Joe had dreams of entering law enforcement, but he couldn't forego income during the years-long training and enrollment process. To make ends meet, he started working in help desk roles. A mentor of Joe's keyed in on his drive and analytical mindset and suggested exploring the world of cybersecurity.
"It's kind of like love at first sight," he said.
After identifying his newfound calling, Joe worked tirelessly to ramp up. He researched the field extensively, studied hard and passed the Security+ exam.
Becoming a cloud security engineer
Joe is now a Senior Cloud Security Engineer at Grainger, a Fortune 500 industrial supply company based in Chicago. His team's structure is unconventional, but to the benefit of his cross-functional colleagues. Rather than being siloed, Joe is one of Grainger's "security liaisons." His mandate includes team-specific responsibilities, but he is encouraged to identify and solve security culture problems that the entire company is dealing with.

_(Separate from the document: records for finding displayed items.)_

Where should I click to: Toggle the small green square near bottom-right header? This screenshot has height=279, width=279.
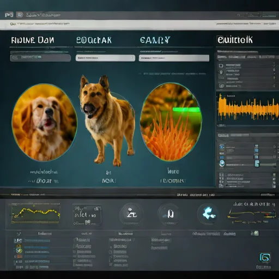(256, 233)
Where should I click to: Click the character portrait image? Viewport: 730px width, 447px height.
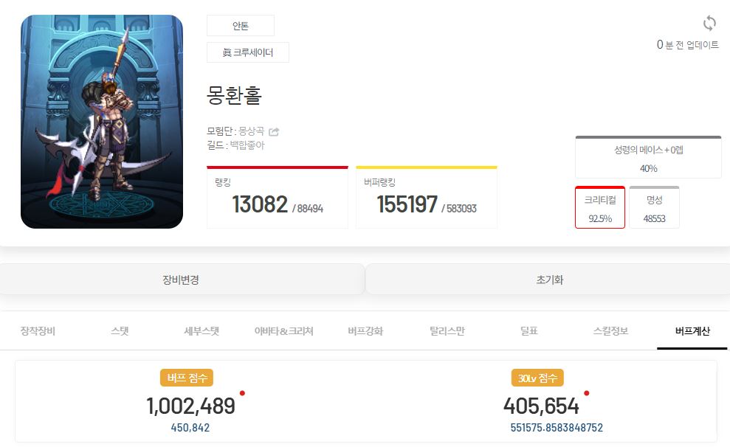102,122
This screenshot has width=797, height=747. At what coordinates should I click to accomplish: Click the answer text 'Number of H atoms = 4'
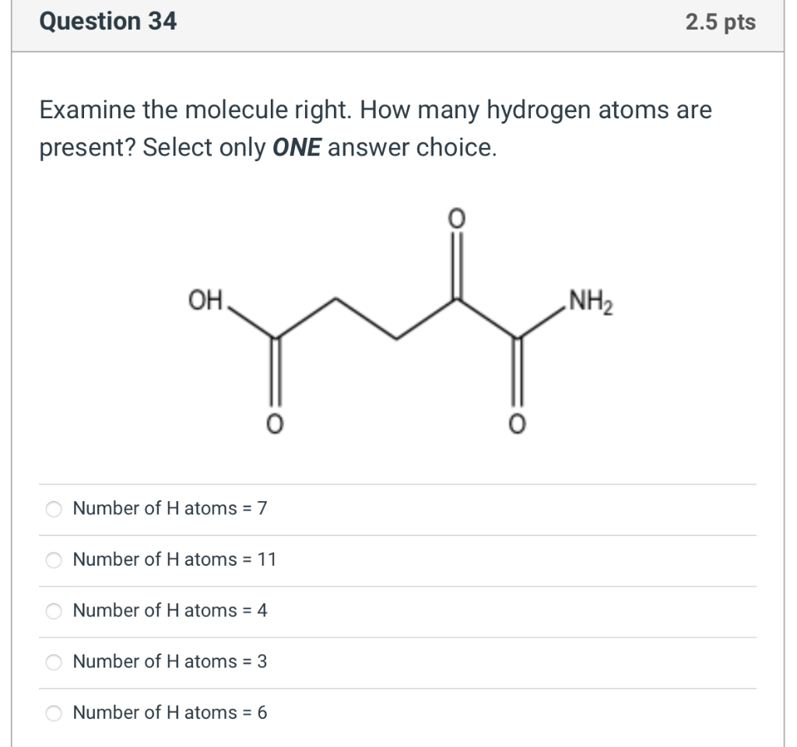(x=169, y=612)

"If I see different security issues or security flaws under a different domain or department in the organization, I am fully empowered to track that down, provide solutions or recommendations and follow up on it," he said.

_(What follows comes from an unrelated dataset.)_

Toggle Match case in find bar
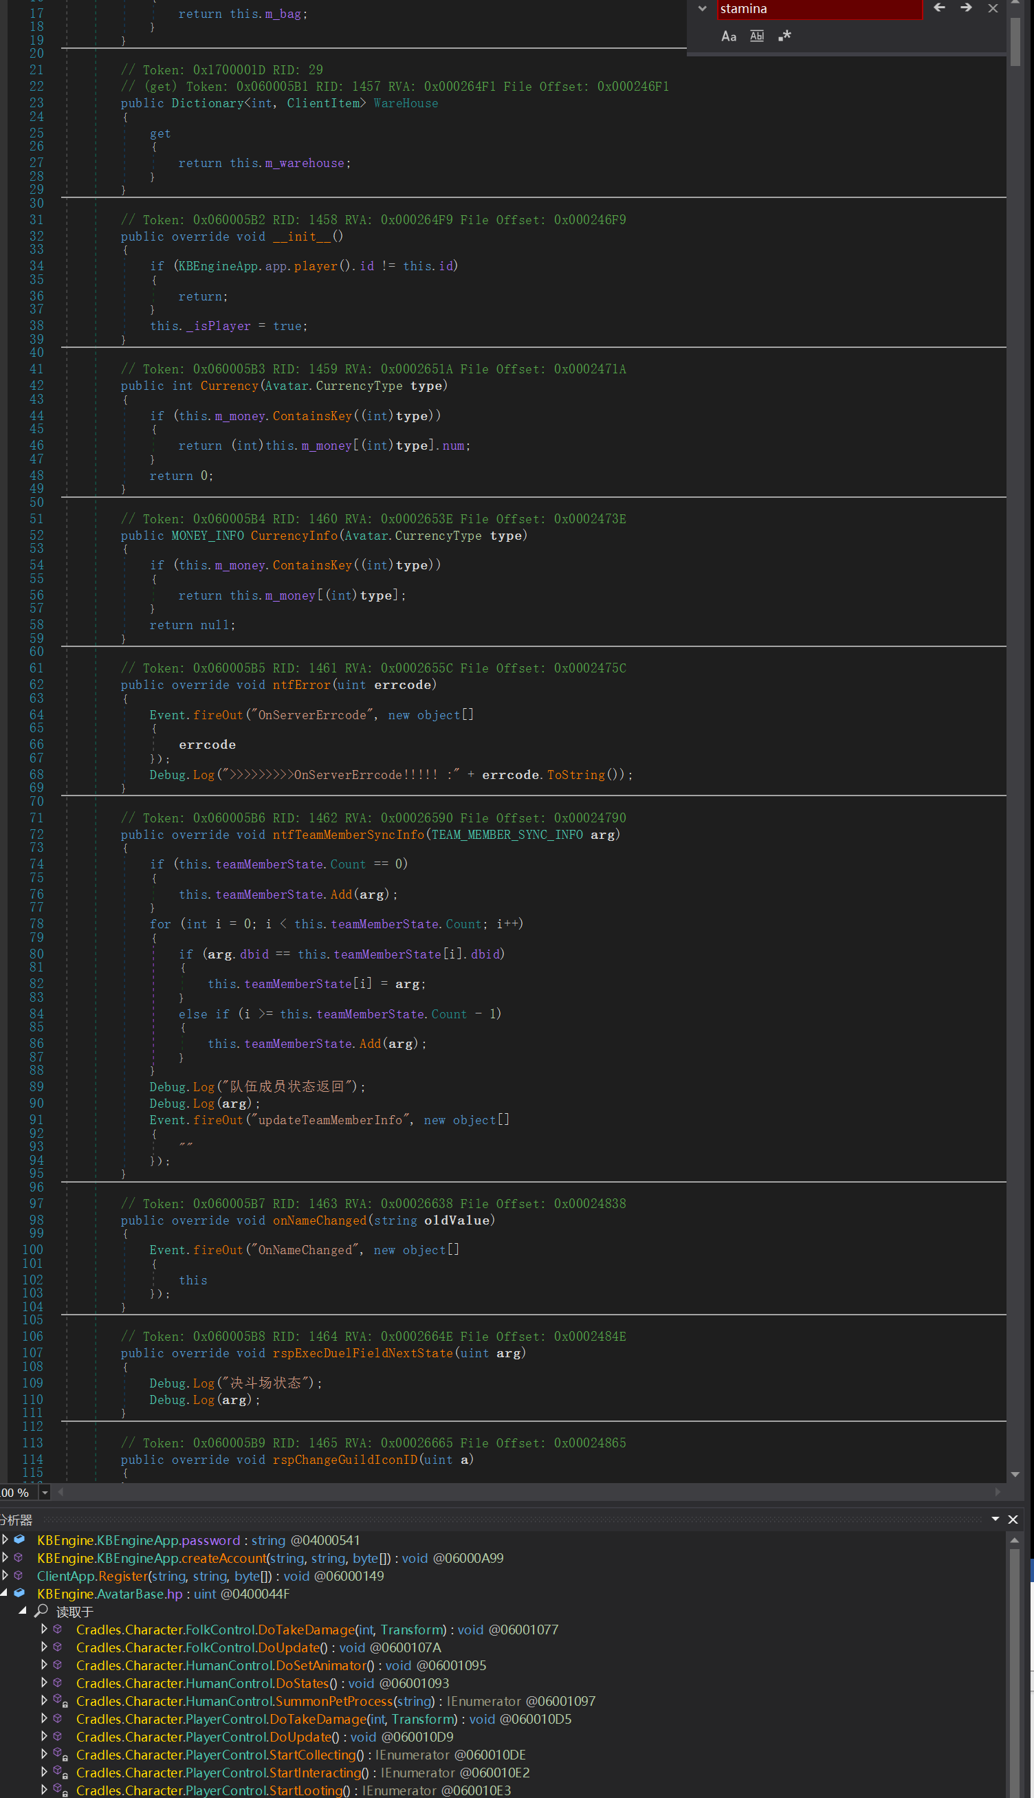The width and height of the screenshot is (1034, 1798). click(728, 36)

Joe relishes the opportunity to have such a breadth of experience. "One day I can be dealing with endpoint security. On the next day I can be working with top-of-the-line, next-gen IAM (identity and access management) security solutions and figuring out how to deploy them," he said.
Whereas sometimes security professionals have a reputation for creating obstacles, Joe is known as a collaborative partner. He wants colleagues to enjoy working with him. This makes his audiences --- whether technical or non --- more receptive to his message. It helps accelerate critical business changes. And it creates a more pleasant workplace.
Of course, standards can't be compromised. But such a positive attitude isn't incompatible with doing a good job. "We're able to work with the environment, with whatever they have. We're here to support them," he said.
Learning practical cloud security
As the author of Infosec's Cloud Service Provider (CSP) Security Features Learning Path, Joe teaches practical know-how for a crucial field.
"I'm not teaching you different theories of how you would penetrate a network based on some book written by someone that hasn't done it in 10 years," he said. "I'm teaching you things that I did last week at work that are working."
After laying out the structure of roles and responsibilities within the CSP ecosystem, Joe dives into details about the three dominant providers: Amazon Web Services, Azure and Google Cloud Platform. By conducting deep-dives on all of these players, you’ll be able to master the platforms and help their organizations make more informed CSP procurement decisions.
But why focus on cloud security?
As Joe describes it, it's a broadly applicable topic for just about everyone in the industry. The cloud allows for rapid deployment, the creation of an agile IT infrastructure and superior speed.
"Everything in IT is really going towards the cloud. If you're not going towards the cloud, then you risk becoming obsolete and falling too far behind."
While the industry is still shifting, companies that don't quickly embrace cloud will be at a competitive disadvantage. Thus, a strong foundation in cloud can help security pros stay ahead of the curve.
Keeping your cloud security skills relevant
To keep up with the rapid pace of developments, Joe recommends putting persistent effort into continuous learning. Much of his inspiration for working with Infosec came from a desire to give back, and he plans on creating additional courses to achieve this end.
"It's about loving that process, loving learning more about the field at all times. Once you have that, then you can start setting certification goals for the year."
He also suggests setting up a regular cadence with friends and mentors in the industry. These ad hoc working groups can serve as a forum to discuss personal goals, major security breaches and emerging trends. This creates a system of mutual accountability in a more open setting.
Ultimately, though, all of these learning tools pale in comparison to the importance of a strong work ethic.
"At the end of the day," he said, "you know yourself and have to hold yourself accountable."
About Joseph South
Joe South has over six years of cybersecurity experience across multiple industries. He has his CCSP, AWS Security Specialty and AWS CCP certification, among others. In addition to his Infosec Skills Learning Path, Joe maintains a blog about cybersecurity.